"When a Person Knows Their Language, They Know Their Culture"
Senator Lisa Murkowski today spoke before the National Indian Education Association -- pledging her support for native language immersion programs across the country. Murkowski committed to work with her colleagues to advance two bills currently before the United States Senate: S.1948, the Native Language Immersion Student Achievement Act, and S.2299, a bill to amend the Native American Programs Act of 1974 to reauthorize a provision to ensure the survival and continuing vitality of Native American languages.
In her speech, Senator Murkowski berated the federal government for its lack of urgency in addressing the revitalization of Native languages, saying:
"I think our policies need to reflect the urgency that we have here to keep our Native languages alive. In Alaska, we see Native languages that are just bordering on the brink of extinction. We lost Marie Smith Jones, who was the last speaker of Eyak in the past 5 years or so. But when you can, in your lifetime, identify the last person who has spoken this language and we don't act with a level of urgency to help to address that, shame on us."

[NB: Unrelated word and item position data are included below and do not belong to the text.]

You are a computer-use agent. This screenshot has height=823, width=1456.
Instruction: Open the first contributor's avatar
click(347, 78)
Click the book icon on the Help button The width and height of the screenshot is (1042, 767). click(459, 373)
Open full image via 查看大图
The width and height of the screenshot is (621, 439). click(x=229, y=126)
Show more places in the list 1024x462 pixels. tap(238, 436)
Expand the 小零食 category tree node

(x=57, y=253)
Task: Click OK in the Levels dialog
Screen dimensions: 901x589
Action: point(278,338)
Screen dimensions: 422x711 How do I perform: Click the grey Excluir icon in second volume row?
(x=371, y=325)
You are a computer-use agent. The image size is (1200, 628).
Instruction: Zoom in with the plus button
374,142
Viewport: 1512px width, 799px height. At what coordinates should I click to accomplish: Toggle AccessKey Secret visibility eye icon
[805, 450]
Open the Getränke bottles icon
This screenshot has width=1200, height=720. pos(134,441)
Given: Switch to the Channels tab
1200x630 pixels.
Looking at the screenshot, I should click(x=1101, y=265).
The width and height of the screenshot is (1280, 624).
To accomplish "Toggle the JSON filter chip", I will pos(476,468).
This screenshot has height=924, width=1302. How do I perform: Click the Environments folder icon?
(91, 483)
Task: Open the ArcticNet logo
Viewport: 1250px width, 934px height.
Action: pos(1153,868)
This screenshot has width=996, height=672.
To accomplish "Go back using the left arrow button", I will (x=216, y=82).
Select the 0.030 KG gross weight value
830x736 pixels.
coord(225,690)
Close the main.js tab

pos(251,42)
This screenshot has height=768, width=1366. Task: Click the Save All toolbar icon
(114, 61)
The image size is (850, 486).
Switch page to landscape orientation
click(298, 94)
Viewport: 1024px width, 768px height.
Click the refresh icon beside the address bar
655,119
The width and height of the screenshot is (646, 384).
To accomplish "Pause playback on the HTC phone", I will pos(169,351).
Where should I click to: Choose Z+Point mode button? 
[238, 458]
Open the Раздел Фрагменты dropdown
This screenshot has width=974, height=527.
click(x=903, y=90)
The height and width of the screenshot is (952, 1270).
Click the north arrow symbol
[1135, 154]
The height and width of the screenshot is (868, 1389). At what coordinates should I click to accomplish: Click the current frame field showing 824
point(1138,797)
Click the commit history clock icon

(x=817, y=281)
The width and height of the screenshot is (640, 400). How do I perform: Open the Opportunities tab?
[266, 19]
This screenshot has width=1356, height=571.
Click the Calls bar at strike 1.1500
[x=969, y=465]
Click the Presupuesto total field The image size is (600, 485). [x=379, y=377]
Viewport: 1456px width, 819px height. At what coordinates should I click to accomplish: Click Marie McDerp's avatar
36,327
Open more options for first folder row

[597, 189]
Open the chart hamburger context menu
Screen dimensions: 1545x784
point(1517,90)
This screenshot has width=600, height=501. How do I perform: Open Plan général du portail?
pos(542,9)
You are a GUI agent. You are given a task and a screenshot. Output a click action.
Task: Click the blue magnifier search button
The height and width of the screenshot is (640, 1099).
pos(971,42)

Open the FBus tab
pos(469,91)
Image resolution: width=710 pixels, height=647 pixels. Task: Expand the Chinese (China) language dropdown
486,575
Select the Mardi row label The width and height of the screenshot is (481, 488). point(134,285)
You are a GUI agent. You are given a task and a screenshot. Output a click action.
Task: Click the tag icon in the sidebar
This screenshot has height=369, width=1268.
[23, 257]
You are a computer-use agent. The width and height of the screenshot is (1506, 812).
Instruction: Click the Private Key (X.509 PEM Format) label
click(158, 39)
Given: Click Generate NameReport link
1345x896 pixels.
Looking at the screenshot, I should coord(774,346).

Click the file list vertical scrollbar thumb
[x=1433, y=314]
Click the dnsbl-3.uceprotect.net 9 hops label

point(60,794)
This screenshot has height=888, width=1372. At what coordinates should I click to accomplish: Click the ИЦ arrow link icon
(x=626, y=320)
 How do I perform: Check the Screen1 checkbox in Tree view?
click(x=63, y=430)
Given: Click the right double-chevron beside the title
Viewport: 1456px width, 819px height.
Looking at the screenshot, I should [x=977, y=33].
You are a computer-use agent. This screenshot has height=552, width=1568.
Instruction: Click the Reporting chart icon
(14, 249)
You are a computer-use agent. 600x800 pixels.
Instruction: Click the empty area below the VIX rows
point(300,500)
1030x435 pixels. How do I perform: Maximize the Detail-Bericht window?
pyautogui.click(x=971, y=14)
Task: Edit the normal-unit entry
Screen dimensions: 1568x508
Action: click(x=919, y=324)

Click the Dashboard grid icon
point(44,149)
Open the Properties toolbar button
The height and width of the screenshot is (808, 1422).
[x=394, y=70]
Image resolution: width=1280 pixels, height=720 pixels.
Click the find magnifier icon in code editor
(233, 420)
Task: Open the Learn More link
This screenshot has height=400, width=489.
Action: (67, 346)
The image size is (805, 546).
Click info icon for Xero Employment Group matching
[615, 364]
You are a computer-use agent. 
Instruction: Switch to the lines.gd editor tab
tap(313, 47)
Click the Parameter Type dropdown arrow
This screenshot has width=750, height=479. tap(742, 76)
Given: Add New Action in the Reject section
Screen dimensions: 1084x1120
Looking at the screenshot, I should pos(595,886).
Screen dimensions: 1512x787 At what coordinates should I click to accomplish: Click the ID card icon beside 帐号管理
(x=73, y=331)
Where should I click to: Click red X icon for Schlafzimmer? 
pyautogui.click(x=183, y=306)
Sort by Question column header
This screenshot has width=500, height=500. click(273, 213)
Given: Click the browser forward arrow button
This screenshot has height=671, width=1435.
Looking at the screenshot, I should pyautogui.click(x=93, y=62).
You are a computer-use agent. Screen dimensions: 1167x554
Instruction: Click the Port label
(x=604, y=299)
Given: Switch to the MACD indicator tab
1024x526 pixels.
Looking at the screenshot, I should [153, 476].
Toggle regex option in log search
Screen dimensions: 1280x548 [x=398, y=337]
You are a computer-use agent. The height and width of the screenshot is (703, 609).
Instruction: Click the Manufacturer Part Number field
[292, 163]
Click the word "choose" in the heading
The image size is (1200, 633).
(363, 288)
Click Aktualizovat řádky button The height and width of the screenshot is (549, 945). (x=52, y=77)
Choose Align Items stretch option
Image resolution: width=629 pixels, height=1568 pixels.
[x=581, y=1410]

Murkowski also spoke about the connection between language and identity:
"When a young person knows their language, they know their culture. They know who they are, their identity. Knowing who you are infuses pride in one's self and a stronger connection to one's family and community. When you know your own dignity, you honor yourself, you honor your family, and your ancestors. You know when you succeed it's a reflection of your community's strength, and when you fail, which you do, it's not only yourself that you let down, but your entire community. This is because languages are truly the foundation of how you live and express your culture. And with so many of our Native communities, it's the cultures and customs that bring families together, whether it's the extended families or the broader communities. Strengthening our Native languages strengthens both the community and the individual. It's just so much of a win-win."